Conventional amateur photography, which started in the 1890s, emphasized balance, harmony and superb craftsmanship. Members of the amateur photography movement formed a series of photo clubs where the latest developments in processing and printing techniques could be discussed. They had juried exhibitions and lectures and workshops.
Most serious amateur work was artistically conservative, however, existing apart from the fast-paced developments in the avant-garde that were simultaneously taking place — in particular, cubism and surrealism.
Funke, who lived from 1896 to 1945, was able to bridge that gap.
He was born into a middle-class family who lived in a small town near Prague, and he intended to study law. But he got the camera bug in his early 20s, and in 1924, at the first nationwide amateur photography salon in Czechoslovakia, was widely recognized as a significant emerging talent.
Later that year, Funke, along with his close friend Josef Sudek and two other photographers, founded the Czech Photographic Society and moved quickly into the avant-garde.
“Setting and mood, the guiding principles of the amateur photography movement — Funke decides this is not what interests him,— Witkovsky explained. “It’s like a painter trained at the academy who breaks away.—
For the rest of the 1920s, Funke concentrated on still lifes of the type of ordinary objects that would surround a photographer: bottles of developer chemicals, an enlarger’s light bulb, glass negatives, and the sinewy, shadowy lines of a ribbed, slightly coiled hose used to wash off a gelatin silver print.
Like cubist art, these objects were self-consciously framed, but when seen in the black-and-white hues of Funke’s low-contrast photography, they are stark and sparse and reflective.
Members of the Czech Photographic Society eschewed the often-tinted, heavily atmospheric shots of much amateur photography taken at the time; their icon was American Alfred Stieglitz, a groundbreaking photographer who did much to bring photography into the realm of fine art.
In the early part of the 20th century, Stieglitz had published Camera Work, an influential magazine that, along with members of the Czech Photographic Society, insisted on the sanctity of the negative — no cropping and no retouching, or at least as little as possible.
Though it broke off from the Austro-Hungarian Empire in 1918, the Czech lands retained strong ties to Vienna, which in the period between the wars was a great center for high-quality lens and paper. This, combined with Czechoslovakia’s strong industrial tradition, all helped promote a strong photographic culture in the country, which was one of the richest in the world in the 1920s and 1930s.
In 1931, Funke became a teacher at the School of Applied Arts in Bratislava, the Slovak capital. (Since Czechoslovakia split in two in 1992, the city has been the capital of Slovakia.)
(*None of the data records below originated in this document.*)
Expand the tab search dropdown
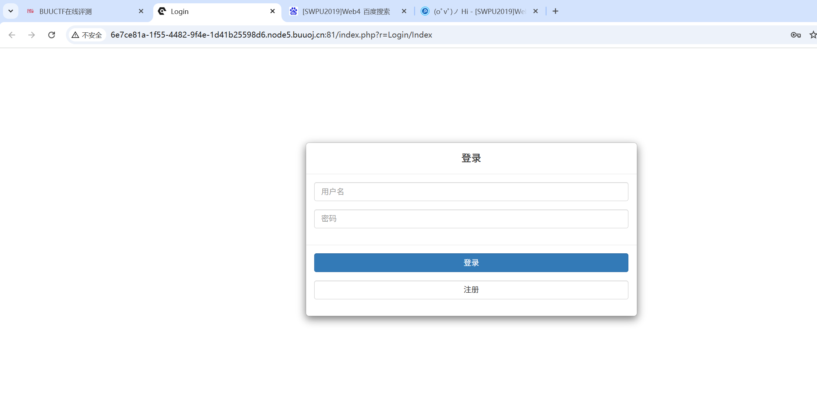(11, 11)
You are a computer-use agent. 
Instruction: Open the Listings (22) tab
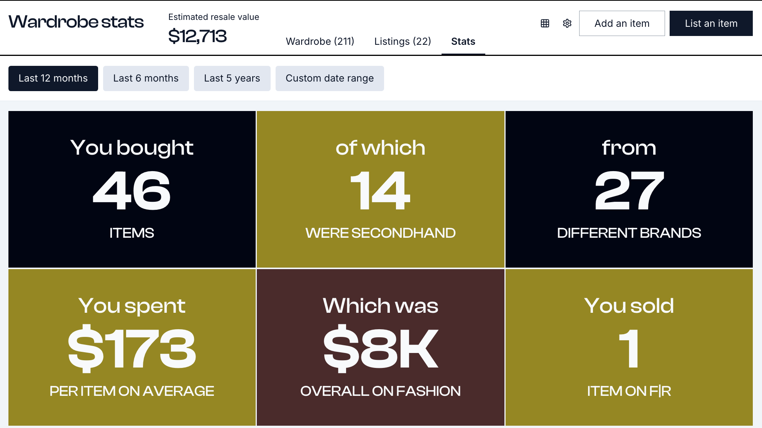402,41
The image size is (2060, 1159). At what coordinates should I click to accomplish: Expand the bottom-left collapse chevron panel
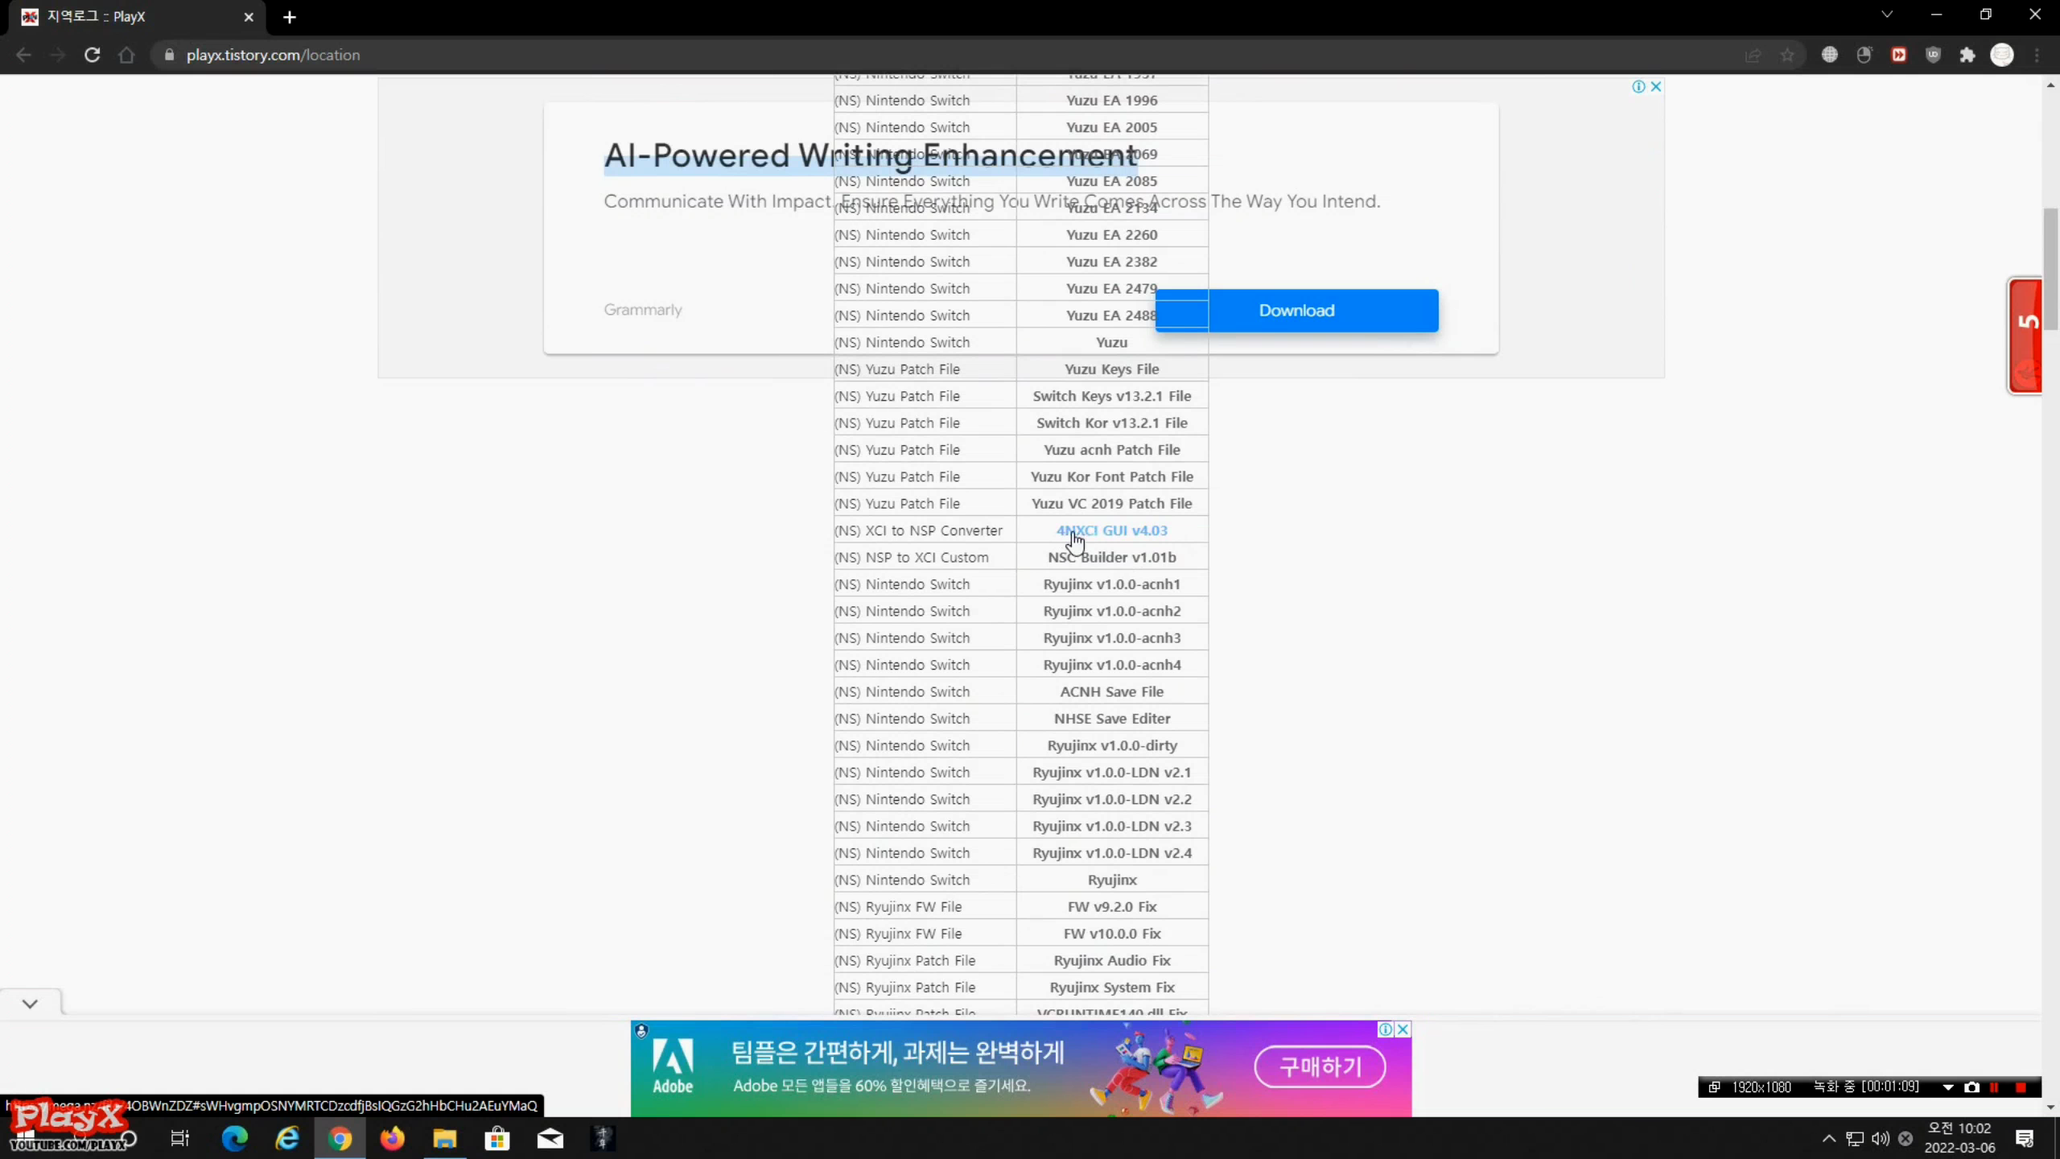point(30,1004)
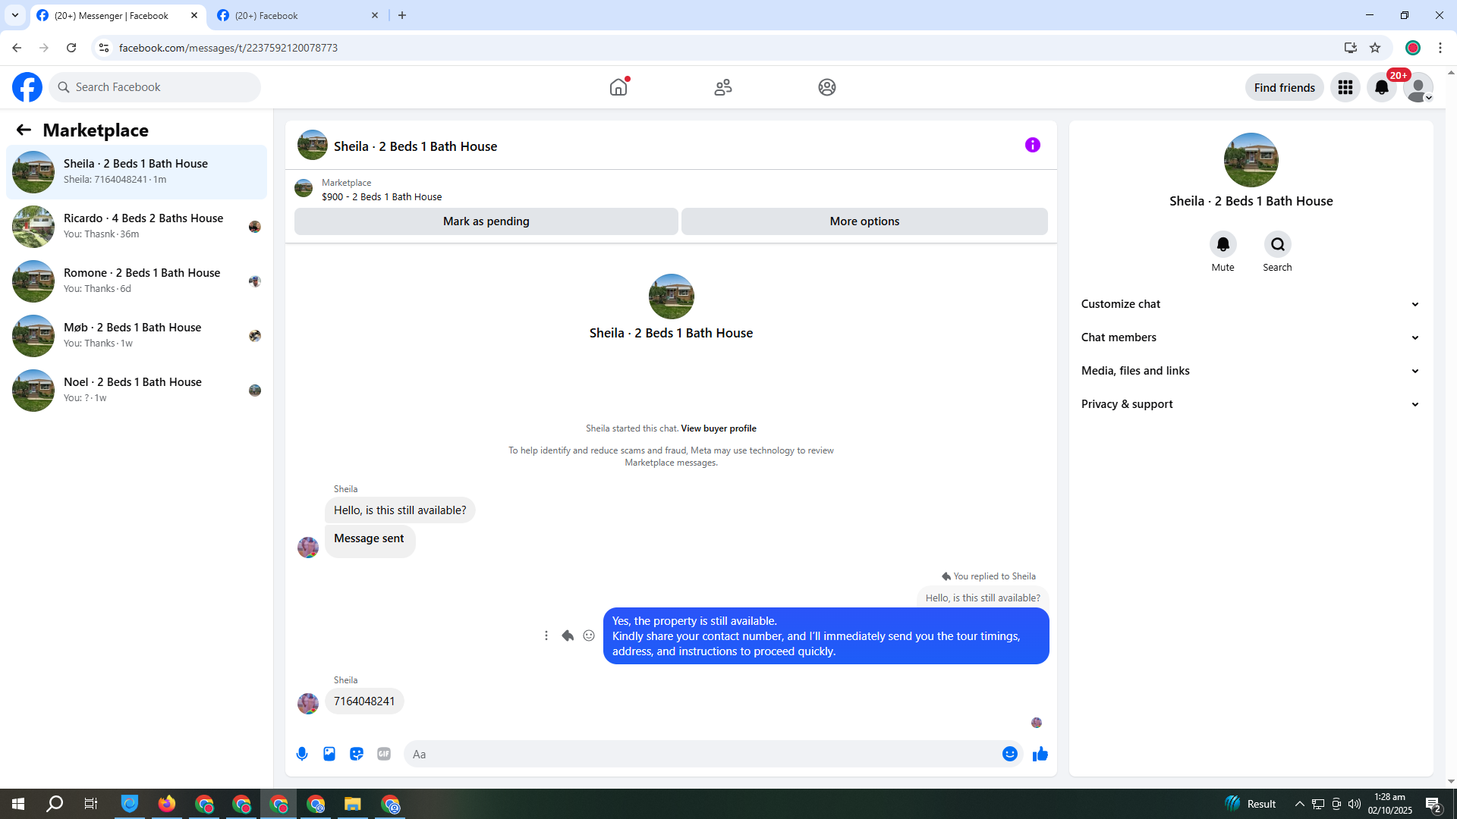The height and width of the screenshot is (819, 1457).
Task: Open Facebook notifications bell
Action: 1381,87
By the 1930s, the Czech amateur photography movement had become “modernized.— Box cameras were being replaced with faster, hand-held models; close-up views with tight perspectives and more exotic shots were becoming commonplace.
There are a half-dozen other mostly Czech photographers in the exhibit, which runs through Aug. 9. And the several dozen photographs, which are all vintage prints, extend from the early 1920s to the mid-1940s, from abstracts to landscapes to industrial scenes, from rooftops to portraits to a rain-shrouded view of a city street.